The richness of West Cooroy

From pademelons to land mullets, paradise riflebirds to neon cuckoo bees, West Cooroy State Forest is brimming with fascinating wildlife. 

The state government has promised to transfer West Cooroy State Forest into national park by the end of the year. The forest is one of the last big chunks of government-held land within the Noosa Shire that can achieve protective status. This is a milestone achievement, in some ways a culmination of six decades of effort that began when Dr Arthur Harrold established the Noosa Parks Association in 1962. 

On the very edge of the Noosa Shire, accessed by dirt roads, West Cooroy Forest has largely flown beneath the public radar. The 1,100 hectares contains critically endangered lowland rainforest as well as open eucalypt forest. Inevitably that includes many threatened and endangered plant species, such as native guava and southern penda. 

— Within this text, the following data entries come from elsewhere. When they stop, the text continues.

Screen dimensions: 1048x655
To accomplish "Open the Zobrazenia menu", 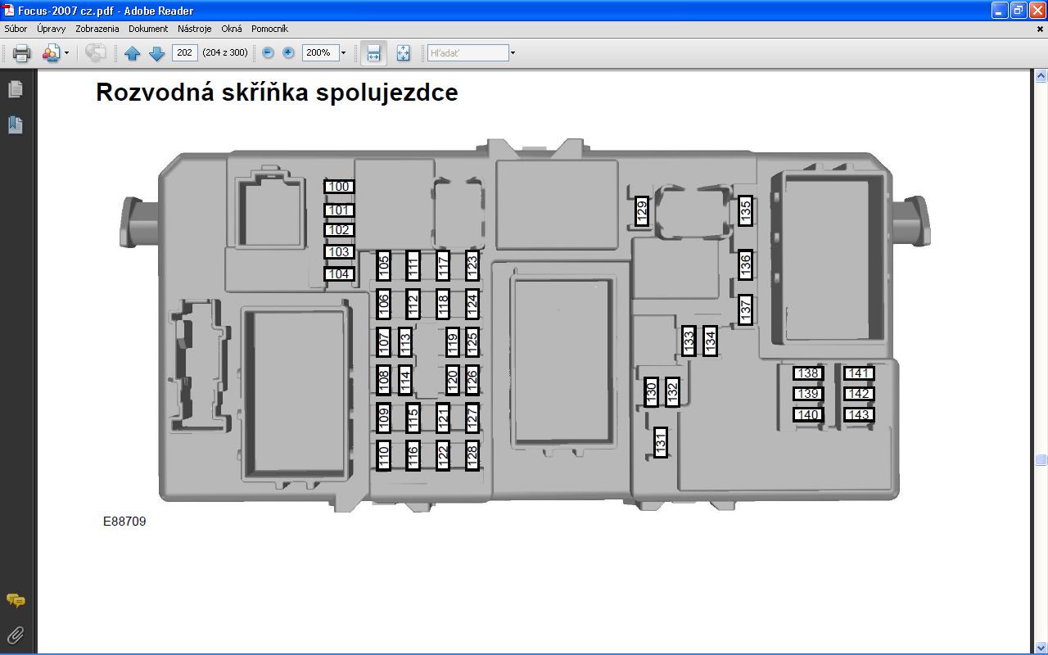I will coord(97,29).
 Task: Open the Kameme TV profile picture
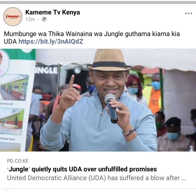click(13, 17)
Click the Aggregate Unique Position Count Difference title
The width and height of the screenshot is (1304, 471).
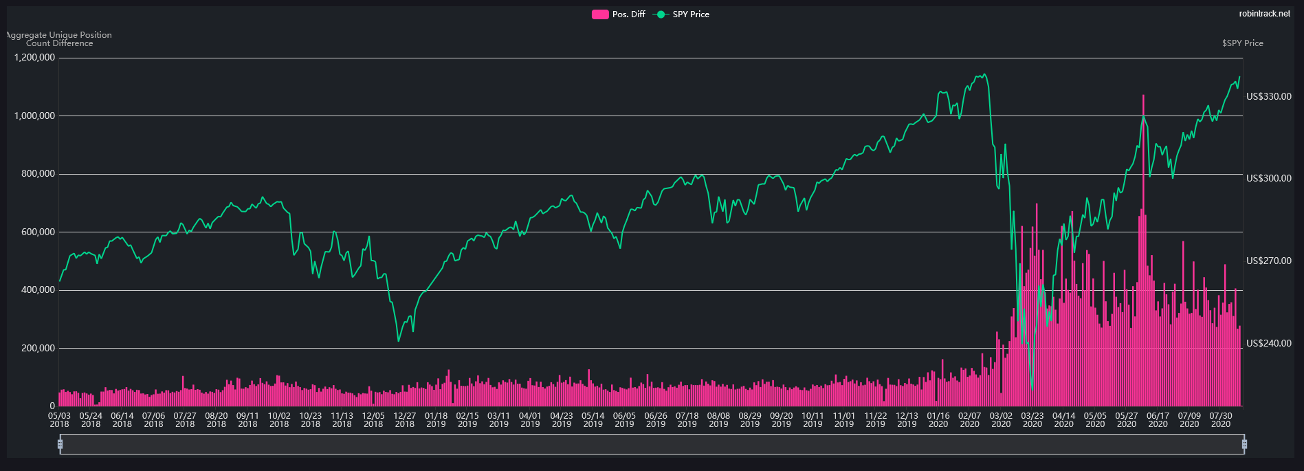(59, 39)
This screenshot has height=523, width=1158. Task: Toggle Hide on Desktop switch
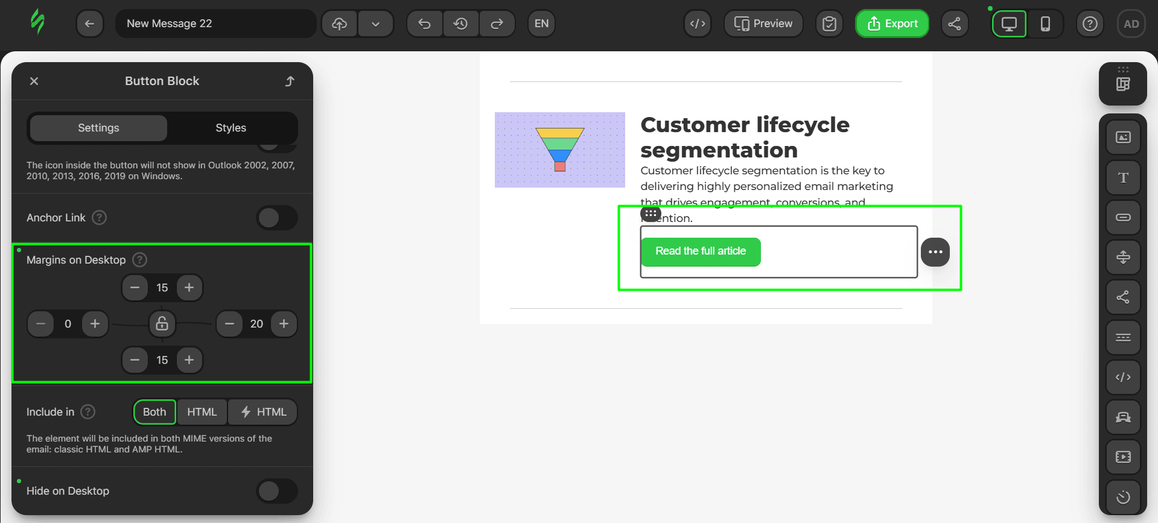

Koala mapping using tracker dogs identified healthy koalas on private land abutting the West Cooroy State Forest. Koala surveys could not occur inside the State Forest at the time. However, as with Yurol and Ringtail Forests, it is likely that aerial surveys will unveil a sizeable population of resident koalas happily getting on with life in West Cooroy Forest.

During my trips to West Cooroy, I have frequently seen pademelons darting across the track. Indeed, West Cooroy may be the last refuge in Noosa Shire for these charming little macropods.


West Cooroy is also the only place in the shire where I have been able to clap eyes on paradise riflebirds. Male riflebirds were once hunted for their iridescent plumage, used to adorn ladies’ hats. 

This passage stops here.